Critiques

Sun Kil Moon

Common as Light and Love Are Red Valleys of Blood

  • Caldo Verde Records
  • 2017
  • 129 minutes
6

En voilà un qui ne fait absolument pas l’unanimité au sein de mon entourage. Ma charmante épouse et plusieurs collègues oeuvrant au Canal Auditif sont tout simplement incapables de le blairer. Et je peux les comprendre. Oui, la semaine dernière, le verbeux Mark Kozelek, alias Sun Kil Moon, était de retour avec un nouvel album : Common as Light and Love Are Red Valleys of Blood.

◆ **EXERCICE ÉCRIT 1**
Exprimez sous forme de liste JSON de chaînes le passage des enregistrements allant de la ligne contenant « You are a computer-use » jusqu'à la fin des enregistrements, bornes incluses. Chaque ligne doit correspondre à une chaîne, et les lignes vides doivent être omises.

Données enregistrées

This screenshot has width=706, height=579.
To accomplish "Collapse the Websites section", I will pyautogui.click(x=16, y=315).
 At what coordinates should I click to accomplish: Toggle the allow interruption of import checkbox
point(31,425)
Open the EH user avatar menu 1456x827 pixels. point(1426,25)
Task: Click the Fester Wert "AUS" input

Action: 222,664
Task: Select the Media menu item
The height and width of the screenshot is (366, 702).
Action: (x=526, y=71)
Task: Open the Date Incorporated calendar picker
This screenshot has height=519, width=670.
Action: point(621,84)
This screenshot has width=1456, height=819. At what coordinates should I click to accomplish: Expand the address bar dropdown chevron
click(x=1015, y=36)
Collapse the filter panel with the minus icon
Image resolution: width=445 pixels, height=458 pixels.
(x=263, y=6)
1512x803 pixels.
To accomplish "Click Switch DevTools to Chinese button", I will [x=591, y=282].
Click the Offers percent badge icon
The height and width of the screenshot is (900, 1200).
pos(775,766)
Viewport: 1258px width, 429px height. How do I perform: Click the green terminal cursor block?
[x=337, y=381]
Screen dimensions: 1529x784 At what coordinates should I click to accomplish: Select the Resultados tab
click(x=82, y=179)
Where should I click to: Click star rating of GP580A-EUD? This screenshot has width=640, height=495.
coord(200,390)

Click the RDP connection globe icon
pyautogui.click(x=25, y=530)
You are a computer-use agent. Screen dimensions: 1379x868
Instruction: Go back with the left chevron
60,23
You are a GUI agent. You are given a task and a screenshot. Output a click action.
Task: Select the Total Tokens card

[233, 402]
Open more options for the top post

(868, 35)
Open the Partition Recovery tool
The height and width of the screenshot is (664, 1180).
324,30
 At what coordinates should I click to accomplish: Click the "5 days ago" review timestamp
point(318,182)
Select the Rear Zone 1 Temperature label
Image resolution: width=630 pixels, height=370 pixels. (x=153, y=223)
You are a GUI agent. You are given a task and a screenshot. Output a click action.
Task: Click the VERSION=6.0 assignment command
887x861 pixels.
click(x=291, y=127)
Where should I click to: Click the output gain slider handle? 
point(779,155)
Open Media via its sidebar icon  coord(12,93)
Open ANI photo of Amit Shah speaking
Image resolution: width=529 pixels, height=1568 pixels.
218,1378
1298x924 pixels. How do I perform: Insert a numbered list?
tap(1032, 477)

◆ **EXERCICE ÉCRIT 2**
D'après la critique de l'album, pourquoi l'auteur affirme-t-il que Sun Kil Moon ne fait pas l'unanimité dans son entourage ?

◆ **RÉPONSE COMPLÈTE 1**
[
  "You are a computer-use agent. Screen dimensions: 1379x868",
  "Instruction: Go back with the left chevron",
  "60,23",
  "You are a GUI agent. You are given a task and a screenshot. Output a click action.",
  "Task: Select the Total Tokens card",
  "[233, 402]",
  "Open more options for the top post",
  "(868, 35)",
  "Open the Partition Recovery tool",
  "The height and width of the screenshot is (664, 1180).",
  "324,30",
  " At what coordinates should I click to accomplish: Click the \"5 days ago\" review timestamp",
  "point(318,182)",
  "Select the Rear Zone 1 Temperature label",
  "Image resolution: width=630 pixels, height=370 pixels. (x=153, y=223)",
  "You are a GUI agent. You are given a task and a screenshot. Output a click action.",
  "Task: Click the VERSION=6.0 assignment command",
  "887x861 pixels.",
  "click(x=291, y=127)",
  "Where should I click to: Click the output gain slider handle? ",
  "point(779,155)",
  "Open Media via its sidebar icon  coord(12,93)",
  "Open ANI photo of Amit Shah speaking",
  "Image resolution: width=529 pixels, height=1568 pixels.",
  "218,1378",
  "1298x924 pixels. How do I perform: Insert a numbered list?",
  "tap(1032, 477)"
]

◆ **RÉPONSE COMPLÈTE 2**
Son épouse et plusieurs collègues œuvrant au Canal Auditif sont tout simplement incapables de le supporter.